→ **Work instruction 1**
Could you duplicate the background screening article word for word, from "ShareAble for Hires Goes" down to "twice a year."?
→ **Work instruction 2**
Can you write the next part of the article on background screening consolidation, starting after its last sentence?

If you are a small business owner who ran an occasional background check in 2026, you may have noticed the menu of options getting shorter. Three of the names that small and mid-size employers leaned on for years have quietly changed hands or disappeared entirely. The background screening market — long a fragmented patchwork of regional vendors and niche tools — is consolidating into a handful of well-capitalized platforms, and the SMB tier is where the shakeout is most visible.
ShareAble for Hires Goes Dark
The most abrupt change is the sunset of **ShareAble for Hires**, TransUnion's lightweight, candidate-pays screening product built for businesses that hired infrequently. Its pitch was simple and genuinely useful: no minimums, no contracts, transparent per-check pricing, and a TransUnion data source behind it. For a coffee shop hiring one barista or a startup vetting its first office manager, it was often the path of least resistance.
As of 2026, that path is closed. The product has been discontinued and is no longer accepting new customers. TransUnion still operates its SmartMove product on the tenant side, but the employment-screening sibling is gone. For the lowest-volume hirers, that removes one of the few options designed specifically for them — and pushes them toward platforms that were built for scale, not for the business hiring twice a year.
GoodHire Is Now Checkr
The second story is less a disappearance than an absorption. **GoodHire**, the PBSA-accredited, compliance-first screener that earned a loyal following for its candidate experience, is now part of **Checkr**. Checkr acquired GoodHire's parent company Inflection in a deal worth roughly $400 million, and by 2024 had fully folded the team and its tens of thousands of customers into its own SMB push.

→ **Information supplied**
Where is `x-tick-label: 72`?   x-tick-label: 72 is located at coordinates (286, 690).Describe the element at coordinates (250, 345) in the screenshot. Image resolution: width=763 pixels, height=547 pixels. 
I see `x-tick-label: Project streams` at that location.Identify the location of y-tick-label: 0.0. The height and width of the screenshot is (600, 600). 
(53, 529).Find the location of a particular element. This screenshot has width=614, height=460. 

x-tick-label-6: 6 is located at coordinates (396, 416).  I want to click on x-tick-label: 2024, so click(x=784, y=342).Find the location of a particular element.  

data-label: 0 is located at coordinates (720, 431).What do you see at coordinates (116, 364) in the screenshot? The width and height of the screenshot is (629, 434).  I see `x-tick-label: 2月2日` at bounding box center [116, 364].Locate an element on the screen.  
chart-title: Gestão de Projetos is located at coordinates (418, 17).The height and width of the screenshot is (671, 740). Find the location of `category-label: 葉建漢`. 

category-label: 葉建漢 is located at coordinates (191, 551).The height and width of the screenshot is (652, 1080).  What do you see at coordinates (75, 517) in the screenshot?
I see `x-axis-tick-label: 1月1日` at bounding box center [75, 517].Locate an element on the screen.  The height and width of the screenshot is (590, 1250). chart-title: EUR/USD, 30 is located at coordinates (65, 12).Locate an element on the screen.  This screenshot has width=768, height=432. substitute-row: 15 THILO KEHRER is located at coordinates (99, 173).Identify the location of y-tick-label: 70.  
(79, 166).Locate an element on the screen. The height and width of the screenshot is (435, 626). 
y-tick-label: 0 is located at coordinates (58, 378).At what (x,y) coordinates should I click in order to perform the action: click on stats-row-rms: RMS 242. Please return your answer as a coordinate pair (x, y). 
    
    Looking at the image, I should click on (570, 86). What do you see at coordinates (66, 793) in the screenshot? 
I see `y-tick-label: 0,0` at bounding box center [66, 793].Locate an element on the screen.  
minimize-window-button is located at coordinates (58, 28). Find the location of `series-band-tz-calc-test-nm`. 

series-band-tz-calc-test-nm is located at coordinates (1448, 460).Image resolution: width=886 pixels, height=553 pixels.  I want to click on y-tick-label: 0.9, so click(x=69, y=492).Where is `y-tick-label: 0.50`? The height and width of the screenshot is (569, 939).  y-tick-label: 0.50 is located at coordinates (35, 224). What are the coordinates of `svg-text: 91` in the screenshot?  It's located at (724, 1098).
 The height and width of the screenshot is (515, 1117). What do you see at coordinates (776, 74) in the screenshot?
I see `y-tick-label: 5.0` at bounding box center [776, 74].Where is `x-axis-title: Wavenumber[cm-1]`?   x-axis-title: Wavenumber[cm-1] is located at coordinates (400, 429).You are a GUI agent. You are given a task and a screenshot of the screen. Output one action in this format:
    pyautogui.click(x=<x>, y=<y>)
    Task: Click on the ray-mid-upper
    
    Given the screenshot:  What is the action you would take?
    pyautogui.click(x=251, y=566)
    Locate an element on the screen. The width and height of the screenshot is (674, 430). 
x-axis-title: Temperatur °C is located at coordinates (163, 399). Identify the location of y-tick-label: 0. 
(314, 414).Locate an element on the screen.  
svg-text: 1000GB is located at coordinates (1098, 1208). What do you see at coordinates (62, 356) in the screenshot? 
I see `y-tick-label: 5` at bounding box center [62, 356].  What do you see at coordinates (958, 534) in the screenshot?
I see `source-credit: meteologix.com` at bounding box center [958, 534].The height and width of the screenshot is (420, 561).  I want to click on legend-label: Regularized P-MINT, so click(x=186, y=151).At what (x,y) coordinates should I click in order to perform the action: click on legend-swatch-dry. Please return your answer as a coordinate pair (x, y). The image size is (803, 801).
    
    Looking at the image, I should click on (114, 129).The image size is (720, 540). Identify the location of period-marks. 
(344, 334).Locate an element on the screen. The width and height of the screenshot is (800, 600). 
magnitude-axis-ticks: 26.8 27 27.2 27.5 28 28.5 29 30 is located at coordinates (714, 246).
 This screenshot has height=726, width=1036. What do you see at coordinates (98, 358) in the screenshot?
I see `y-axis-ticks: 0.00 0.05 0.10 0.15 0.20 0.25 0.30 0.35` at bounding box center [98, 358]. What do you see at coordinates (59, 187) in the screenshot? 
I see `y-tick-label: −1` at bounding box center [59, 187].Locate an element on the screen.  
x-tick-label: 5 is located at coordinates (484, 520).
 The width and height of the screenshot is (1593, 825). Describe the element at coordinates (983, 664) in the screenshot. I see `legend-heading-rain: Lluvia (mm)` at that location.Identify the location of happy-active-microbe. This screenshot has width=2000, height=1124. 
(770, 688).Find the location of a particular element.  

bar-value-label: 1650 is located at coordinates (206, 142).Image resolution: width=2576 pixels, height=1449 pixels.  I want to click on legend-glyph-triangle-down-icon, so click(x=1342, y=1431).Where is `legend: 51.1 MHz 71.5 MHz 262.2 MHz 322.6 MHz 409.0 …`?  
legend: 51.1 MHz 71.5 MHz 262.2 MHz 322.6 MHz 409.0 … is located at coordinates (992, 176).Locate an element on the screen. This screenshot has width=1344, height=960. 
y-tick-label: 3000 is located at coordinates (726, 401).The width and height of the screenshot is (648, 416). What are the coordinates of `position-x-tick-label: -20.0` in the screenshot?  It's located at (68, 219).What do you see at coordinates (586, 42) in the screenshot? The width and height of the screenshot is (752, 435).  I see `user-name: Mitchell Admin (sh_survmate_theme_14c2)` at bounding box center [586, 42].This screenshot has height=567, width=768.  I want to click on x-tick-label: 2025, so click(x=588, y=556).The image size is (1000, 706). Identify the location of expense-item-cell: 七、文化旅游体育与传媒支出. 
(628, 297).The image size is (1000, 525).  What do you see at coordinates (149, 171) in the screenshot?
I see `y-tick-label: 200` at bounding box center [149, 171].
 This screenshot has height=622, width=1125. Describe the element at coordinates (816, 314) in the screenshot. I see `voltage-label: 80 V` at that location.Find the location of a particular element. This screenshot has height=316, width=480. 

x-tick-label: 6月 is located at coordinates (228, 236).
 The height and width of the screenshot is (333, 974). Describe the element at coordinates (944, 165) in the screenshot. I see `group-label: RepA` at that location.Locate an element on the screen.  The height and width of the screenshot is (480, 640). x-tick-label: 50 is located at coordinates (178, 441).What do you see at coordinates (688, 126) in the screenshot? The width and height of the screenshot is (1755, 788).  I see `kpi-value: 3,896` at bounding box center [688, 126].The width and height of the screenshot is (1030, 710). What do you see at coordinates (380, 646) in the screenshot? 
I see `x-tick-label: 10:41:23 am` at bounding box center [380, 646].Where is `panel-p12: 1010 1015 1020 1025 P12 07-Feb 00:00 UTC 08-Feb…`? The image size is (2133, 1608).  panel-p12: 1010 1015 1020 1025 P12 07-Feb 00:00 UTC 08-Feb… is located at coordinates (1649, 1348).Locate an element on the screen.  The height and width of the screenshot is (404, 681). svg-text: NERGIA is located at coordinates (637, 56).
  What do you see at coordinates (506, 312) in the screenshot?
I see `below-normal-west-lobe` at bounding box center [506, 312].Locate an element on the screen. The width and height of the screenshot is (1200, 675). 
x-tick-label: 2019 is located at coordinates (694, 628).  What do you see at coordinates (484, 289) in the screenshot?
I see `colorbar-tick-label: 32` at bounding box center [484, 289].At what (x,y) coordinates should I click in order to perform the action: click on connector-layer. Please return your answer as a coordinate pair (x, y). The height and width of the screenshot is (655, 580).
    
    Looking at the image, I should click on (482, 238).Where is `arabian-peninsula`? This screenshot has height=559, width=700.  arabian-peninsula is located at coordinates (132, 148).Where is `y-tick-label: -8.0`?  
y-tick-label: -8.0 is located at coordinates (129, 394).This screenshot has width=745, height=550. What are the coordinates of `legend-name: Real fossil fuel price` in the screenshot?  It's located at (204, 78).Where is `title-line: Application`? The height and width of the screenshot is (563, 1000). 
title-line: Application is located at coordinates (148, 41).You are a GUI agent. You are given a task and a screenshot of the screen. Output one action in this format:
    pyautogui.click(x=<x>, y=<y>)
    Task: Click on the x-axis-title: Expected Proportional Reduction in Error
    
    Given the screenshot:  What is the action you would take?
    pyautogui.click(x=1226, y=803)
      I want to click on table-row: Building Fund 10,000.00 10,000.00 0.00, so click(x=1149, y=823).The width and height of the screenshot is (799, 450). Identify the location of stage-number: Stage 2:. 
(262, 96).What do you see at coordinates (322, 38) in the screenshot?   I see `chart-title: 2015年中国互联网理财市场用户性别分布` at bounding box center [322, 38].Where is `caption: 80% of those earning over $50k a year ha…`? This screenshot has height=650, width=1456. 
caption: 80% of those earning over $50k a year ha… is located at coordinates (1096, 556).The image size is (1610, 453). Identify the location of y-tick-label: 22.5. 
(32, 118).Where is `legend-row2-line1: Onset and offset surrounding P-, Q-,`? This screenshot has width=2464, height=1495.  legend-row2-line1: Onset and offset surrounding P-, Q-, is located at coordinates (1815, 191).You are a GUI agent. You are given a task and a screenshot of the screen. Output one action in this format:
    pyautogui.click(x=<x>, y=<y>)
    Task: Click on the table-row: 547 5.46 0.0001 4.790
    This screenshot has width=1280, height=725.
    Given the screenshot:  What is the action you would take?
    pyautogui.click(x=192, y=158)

→ **Answer box 1**
ShareAble for Hires Goes Dark
The most abrupt change is the sunset of **ShareAble for Hires**, TransUnion's lightweight, candidate-pays screening product built for businesses that hired infrequently. Its pitch was simple and genuinely useful: no minimums, no contracts, transparent per-check pricing, and a TransUnion data source behind it. For a coffee shop hiring one barista or a startup vetting its first office manager, it was often the path of least resistance.
As of 2026, that path is closed. The product has been discontinued and is no longer accepting new customers. TransUnion still operates its SmartMove product on the tenant side, but the employment-screening sibling is gone. For the lowest-volume hirers, that removes one of the few options designed specifically for them — and pushes them toward platforms that were built for scale, not for the business hiring twice a year.

→ **Answer box 2**
For now, the GoodHire brand and platform persist, and existing customers have not been forced to migrate. But the strategic logic is clear: Checkr, the API-first giant built for gig-economy and high-volume hiring, wanted GoodHire's foothold among smaller employers who value a guided, self-service workflow over raw integration horsepower. The two products served different buyers, and Checkr now owns both ends of the market.
IntelliCorp Answers to Cisive
The third name on the list is **IntelliCorp**, a longtime favorite of staffing agencies and HR teams that wanted customizable screening packages at mid-market prices. It now operates as a Cisive company, part of a broader roll-up of background screening brands under the Cisive umbrella. The IntelliCorp name still appears on reports and portals, but the independent vendor you may have signed with years ago is now one label within a larger enterprise group.
This is the quieter kind of consolidation — no dramatic shutdown, no headline acquisition price — but it matters for buyers who chose a vendor partly because it was small, flexible, and responsive. Brands inside a roll-up tend to drift toward standardized pricing and centralized support over time.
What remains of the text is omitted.